Checking a Balance Sheet in 6 Steps

You want to learn how to check a balance sheet? We designed six steps to guide you through the exercise. The first 2 steps are about basic check-ups, the following four help you to analyse the health of the company.

Check 1: Look for the Balance

If you look at a balance sheet, you first need to look for the balance: Assets   =   Liabilities
As told before, assets always need to match liabilities.


Check 2: Find the Five Blocks

Every balance sheet, all over the world, is divided in five blocks:

  • Fixed assets
  • Currents assets
  • Equity
  • (Provisions)
  • Debts

It’s useful to know that an American balance sheet is upside down, they start the assets with the current assets and the liabilities with the debts.

Check 3: Assets - Where Are the Gross Assets?

Gross assets are no problem as such, but assets which consume a lot of money need some follow up. For example:

  • If half of the assets are in inventory, then inventory management will need to be tracked carefully. Is the inventory rotated enough? Do they have an expiration date? What about depreciation?
  • If a lot of money is invested in machines, the efficient use of the machines and their maintenance is important.

Check 4: Liabilities - Is there a Positive Internal Equity?

The most important entry to check a company’s health is the internal equity. You need to check two things:

  • Is the internal equity a positive number?
  • Does the internal equity come to at least 10% of the total liabilities?

Why is this so important?

  • Internal equity is a proof the company is making profit and able to retain some reserves to build a future.
  • It means the shareholders didn’t take all the profit out of the company to pay for dividends. Legally the profit belongs to the shareholders, but a responsible shareholder doesn’t take all the profit out of the company. He leaves enough in the company so the company has enough oxygen to breathe and blossom.

Check 5: Liabilities - The Solvency Ratio

Is the company mainly being financed by capital, or by loans (debts)? Solvency is often defined as follows: Solvency = Equity/Total liabilities

What is a good solvency level?
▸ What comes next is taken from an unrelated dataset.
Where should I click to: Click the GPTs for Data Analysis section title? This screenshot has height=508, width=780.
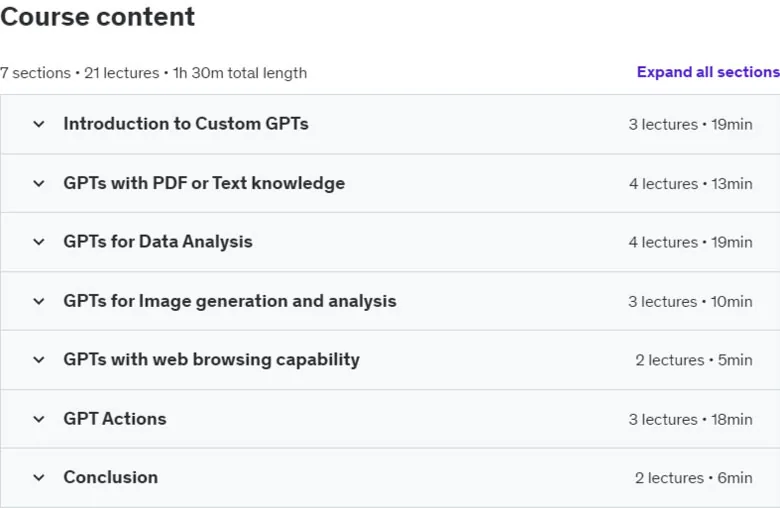point(158,242)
In the financial world a solvency between 25% and 30% is seen as good.

Before we close this topic and conclude with an example, let’s dwell a moment on the characteristics of equity and debts.


The shareholder, as the provider of equity, is taking the highest risk as he can only be compensated with dividends, and dividend can only be paid when a company has profits. As long as there is no profit, the shareholder cannot get any return. As they run the highest risk, our market economy argues that their return on investment (dividends) should be higher than the compensation for other liabilities. This means equity is considered the most expensive source of money. Some legal forms for social enterprises limit the dividend rate at 4% – 6%.
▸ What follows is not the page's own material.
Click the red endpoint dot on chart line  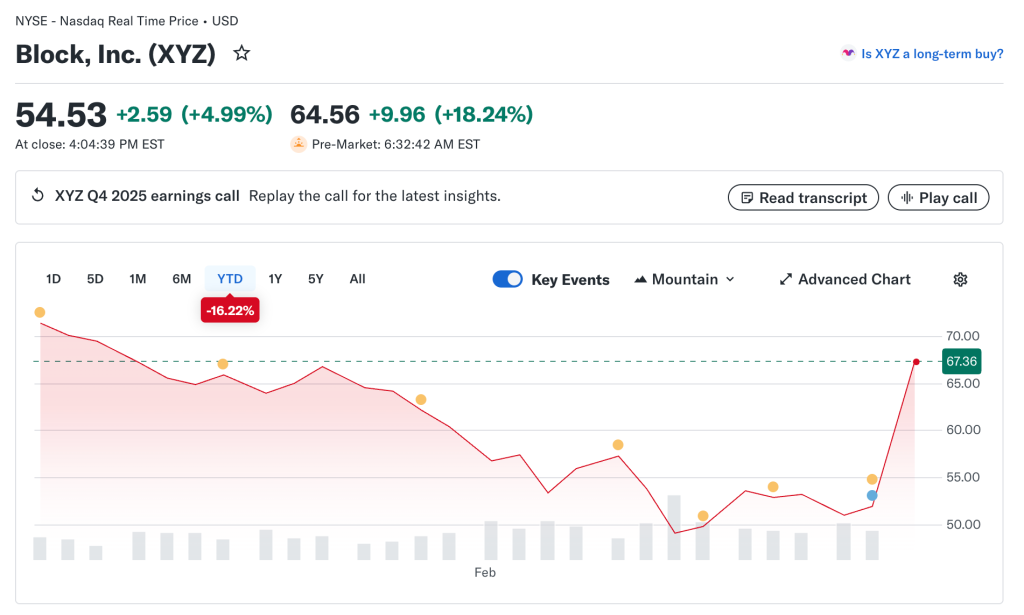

A company can also be financed by debt. A bank doesn’t care whether this company makes a profit or loss, as they will always receive interests. There are no extra expectations, the bank cannot expect you to pay more interest if you make more profit.


  • Compensation for equity: Dividend
  • Compensation for debts: Interest

Check 6: Assets – Liquidity Ratio

Liquidity answers the question: will this company run into trouble in the short term? Can the company pay its short-term debts? It can only do so if it has enough current assets and cash.

You determine the liquidity ratio as follows:
Liquidity = Current assets / Current liabilities

By dividing the current assets by the short-term debts (debts payable within 1 year) you obtain a percentage. This percentage is called the liquidity ratio. Most authors apply the rule that good liquidity starts with a ratio of 1 or higher. In other words, if the result of the higher formula is 1 or higher, you have a good ratio.

The reason behind the formula is that a healthy company has more current assets than current liabilities. After all, the current assets must enable the company to pay its debts that fall due in the short term. If there are too few current assets to meet short-term obligations, the company must find those resources elsewhere.



Let’s check the balance sheet of the first example according to the above 6 steps.

Check 1: Assets equal liabilities.
Check 2: We can find gross assets invested in a building. Inventory is 15% of the total, which is not too much.
Check 3: Internal equity is positive and amounts to 25% of total equity.
Check 4: Solvency amounts to 50% (50,000/100,000) which is high.
Check 5: Liquidity amounts to 8 (Current assets/Payables), which is also high and good.